Most efficient way to create the Data.Set of all pairs of elements in a Set?

Question

Given an arbitrary set holding an arbitrary number of elements of arbitrary type, e.g.

mySet1 = Set.fromList [1,2,3,4]

or

mySet2 = Set.fromList ["a","b","c","d"]

or

mySet3 = Set.fromList [A, B, C, D]

for some data constructors A, B, C, D, ...

What is the computationally most efficient way to generate the set of all unordered pairs of elements is the given set? I.e.

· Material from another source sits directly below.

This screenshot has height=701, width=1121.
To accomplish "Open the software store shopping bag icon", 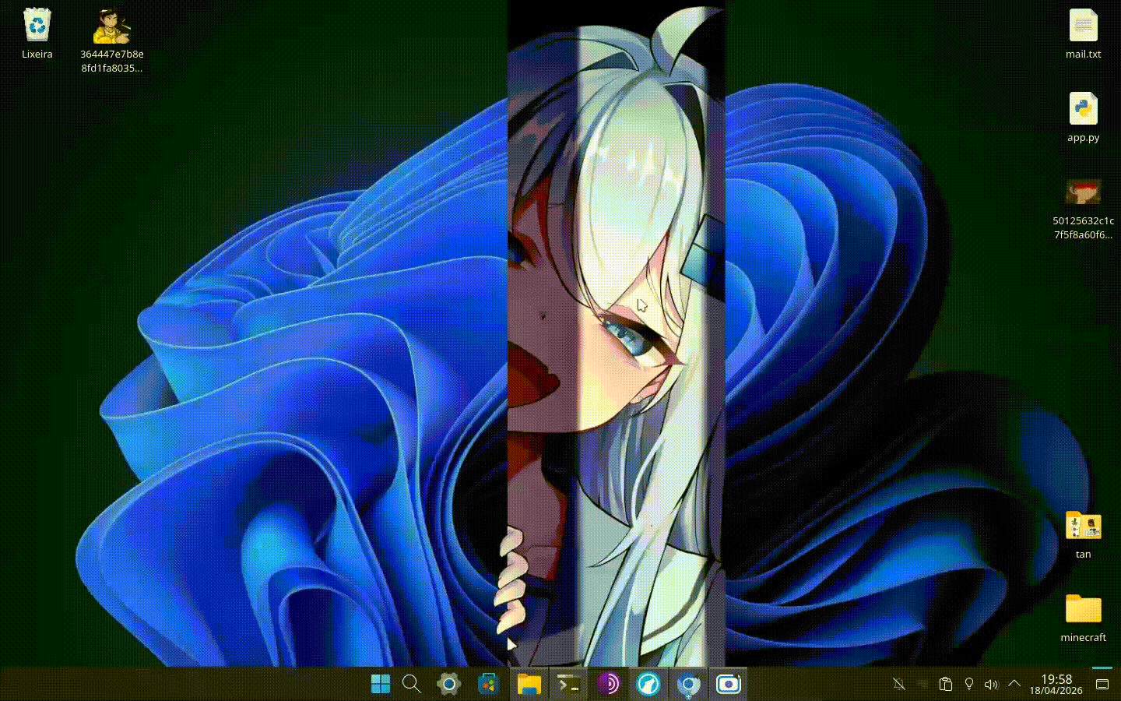I will (488, 684).
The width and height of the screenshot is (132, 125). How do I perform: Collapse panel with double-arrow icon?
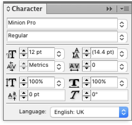point(109,9)
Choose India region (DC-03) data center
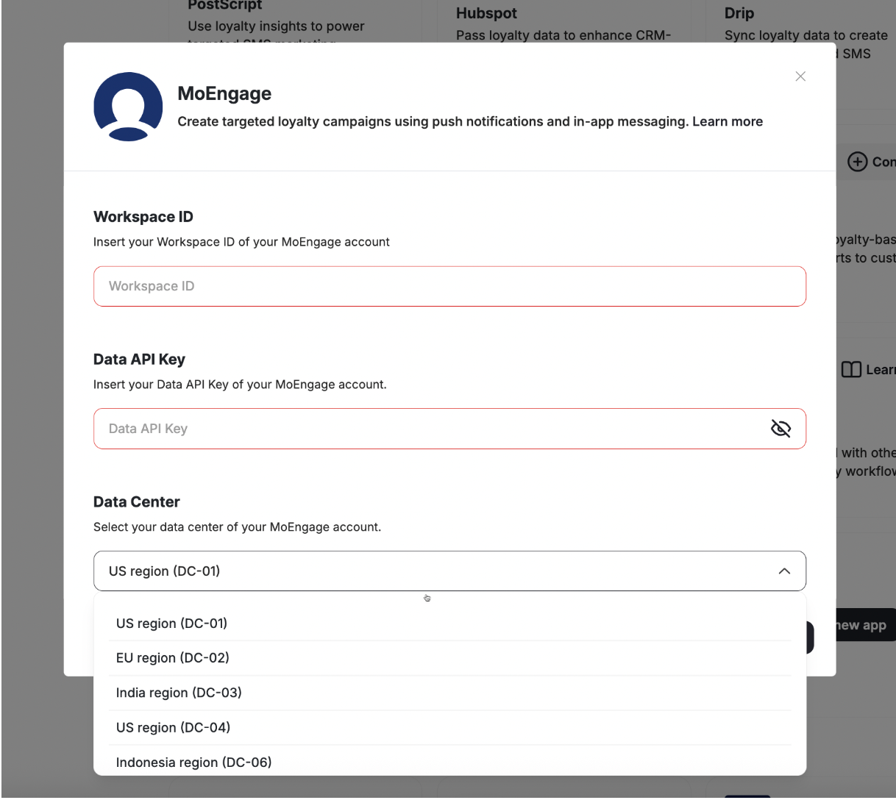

setPairs mySet1 == Set.fromList [(1,2),(1,3),(1,4),(2,3),(2,4),(3,4)]

or

setPairs mySet2 == fromList [ ("a","b")
                            , ("a","c")
                            , ("a","d")
                            , ("b","c")
                            , ("b","d")
                            , ("c","d") ]

or

setPairs mySet2 == fromList [ (A,B)
                            , (A,C)
                            , (A,D)
                            , (B,C)
                            , (B,D)
                            , (C,D) ]

---

My initial naive guess would be:

setPairs s = fst $ Set.fold
    (\e (pairAcc, elementsLeft) ->
        ( Set.fold
              (\e2 pairAcc2 ->
                  Set.insert (e2, e) pairAcc2
              ) pairAcc $ Set.delete e elementsLeft
        , Set.delete e elementsLeft )
    ) (Set.empty, s) s

but surely that cannot be the best solution?

Answer 1

Benchmarking might prove me wrong, but my suspicion is that there's no win in staying in the set representation. You're going to need O(n^2) regardless, because that's the size of the output. The key advantage would be producing your list such that you could use a call to S.fromDistinctAscList such that it only costs O(n) to build the set itself.

The following is pretty clean, preserves a fair amount of sharing, and is generally the simplest, most straightforward and intuitive solution I can imagine.

pairs s = S.fromDistinctAscList . concat $ zipWith zip (map (cycle . take 1) ts) (drop 1 ts)
   where ts = tails $ S.toList s

---

Edit

Shorter/clearer (not sure performancewise, but probably as good/better):

pairs s = S.fromDistinctAscList [(x,y) | (x:xt) <- tails (S.toList s), y <- xt]